WRITTEN TASK 1 >>
Can you return, word for word, everything in the Police v Wright sentencing decision from "2. You clearly" down to "has happened here."?
WRITTEN TASK 2 >>
Could you write the next part of the Police v Wright sentencing decision, picking up after its final sentence?

ARTICLE >>
________________________

THE SUPREME COURT OF SAMOA
Police v Wright [2015] WSSC 118


Case name:
Police v Wright


Citation:


Decision date:
7 April 2015


Parties:
Police (prosecution) and Raymond Wright, male of Vaitele-tai and Siusega (defendant)


Hearing date(s):
3 March 2015


File number(s):



Jurisdiction:
CRIMINAL


Place of delivery:
Supreme Court, Mulinuu


Judge(s):
Justice Aitken


On appeal from:



Order:
Three months’ imprisonment followed by 12 months’ supervision


Representation:
L Su’a-Mailo for the Prosecution
L R Schuster for the Defendant


Catchwords:
violence –insulting words –intimidation – forced sexual intercourse by threatening – teacher-pupil connection – breach of trust – no prior convictions –ifoga


Words and phrases:



Legislation cited:
Crimes Act 2013 s 46(b)(1).
New Zealand Summary Offences Act s 21.


Cases cited:
Police v Aleki Mulitalo


Summary of decision:

THE SUPREME COURT OF SAMOA


HELD AT MULINUU


BETWEEN:


P O L I C E
Prosecution


AND:


RAYMOND WRIGHT
male of Vaitele-tai and Siusega
Defendant


Counsel:
L Su’a-Mailo for the Prosecution
L R Schuster for the Defendant


Hearing: 3 March 2015


Sentence: 7 April 2015

ORAL SENTENCE OF JUSTICE E M AITKEN

  1. Mr Wright, you have pleaded guilty to a charge that between 1 March and 31 May 2014, you used violence to or by words or your acts intimidated Matile So’onanofo Talosaga to compel her to have sexual intercourse with you; that is an offence contrary to section 46 (b)(1) of the Crimes Act 2013 and it carries a maximum penalty of one year’s imprisonment.
  2. You clearly accept, by your plea of guilty, that, in this case, the words that you uttered to her intimidated her, and intimidate simply means to make someone timid or to force them into some action or behaviours by the use of threat, and clearly that is what has happened here.

________________________

GIVEN MATERIAL >>
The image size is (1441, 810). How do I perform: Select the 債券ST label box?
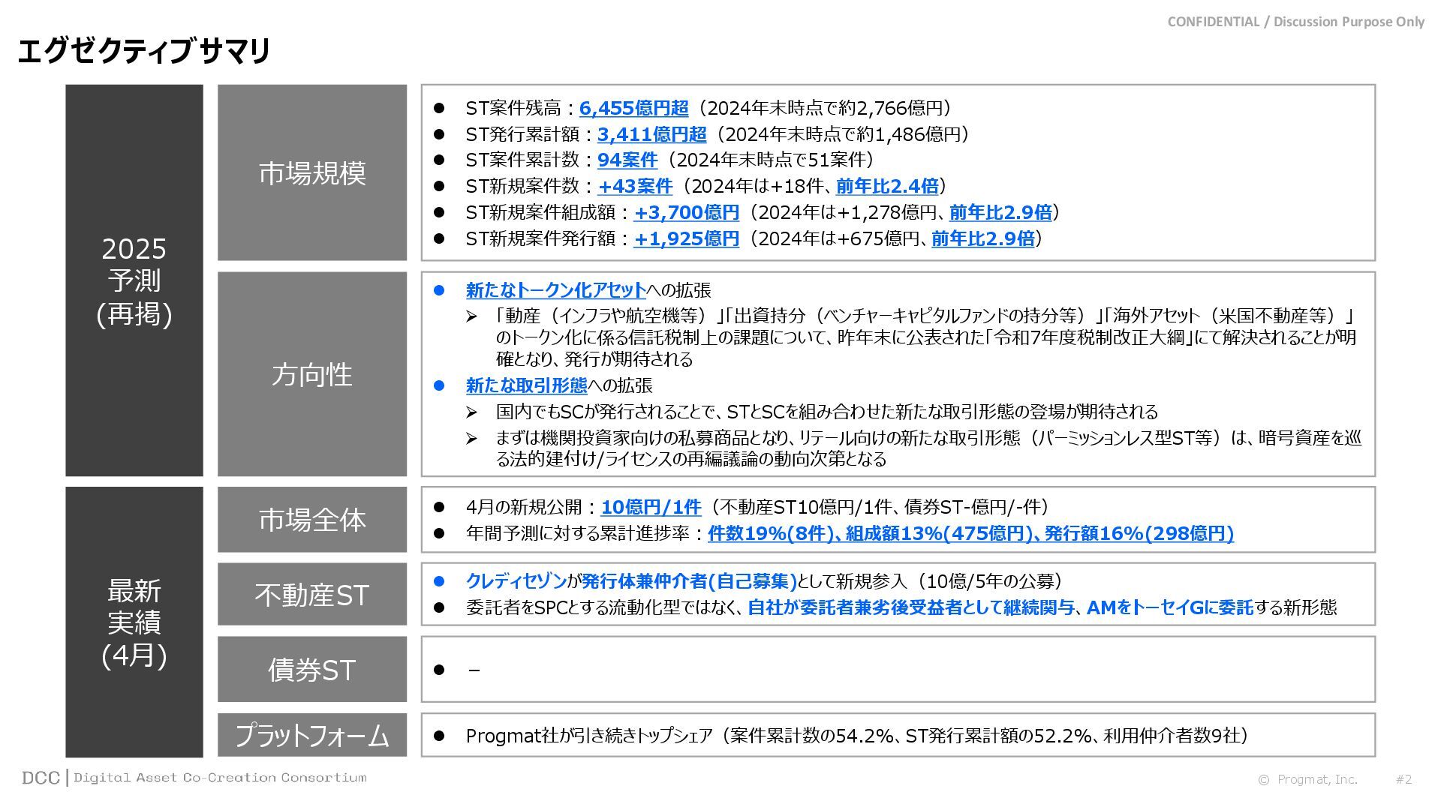click(312, 669)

________________________

RESPONSE 1 >>
2. You clearly accept, by your plea of guilty, that, in this case, the words that you uttered to her intimidated her, and intimidate simply means to make someone timid or to force them into some action or behaviours by the use of threat, and clearly that is what has happened here.

RESPONSE 2 >>
  3. In terms of the facts, there is some disagreement as to aspects of what happened but none of those disagreements materially affect your culpability and I proceed to sentence you on the basis of the following facts:
  4. Between 1 March and 31 May last year, you were a teacher at Maluafou College where the victim was a pupil. You were 27 years old; she was 16 years old. One afternoon, she was with a group of students cleaning a small room that was attached to one of the classrooms. At some point that afternoon, she was the only student left in that room. She says that you entered the room and closed the door; you say that you were in that small room and she entered the room but you accept that you closed the door. I proceed on the basis that you were alone with this 16 year old student in a room and that you then closed the door. You then approached her; you kissed her; you asked her to have sex with you, to which she said no.
  5. However, with a view to compelling her to have sexual intercourse with you, you said to her that if she did not agree to what you were asking, you would get angry with her and you did that so as to intimidate her to comply with your request for sexual intercourse. Your threats or your intimidation was effective as she undressed, she lay down on the ground and you kissed her and proceeded to undress yourself. She claims that you then said something further to her, which you deny but you accept, and she maintains, that she felt compelled to have sexual intercourse with her – whether you uttered anything separate is not, in my view, material to your culpability, you having accepted that throughout the process of sexual intercourse she was acting in response to your earlier intimidation.
  6. After you completed sexual intercourse, you got dressed. She recalls you telling her to hurry up and return to the assembly in case you were caught and she says she did as she was told. You recollection is that you left the room but that you did tell her to follow you afterwards – in other words, not leave with you, I infer – in case she was seen by other students or teachers. Again, in my view, this is not a material dispute because you clearly accept that you instructed her, one way or another, to act in a way that would minimize the risk of detection.
  7. It was not until 2 July that matters were reported to the Police and it would seem from the witness statements before me and from what your Counsel submits that it came to the notice of the teachers at the school and that the Police were then contacted.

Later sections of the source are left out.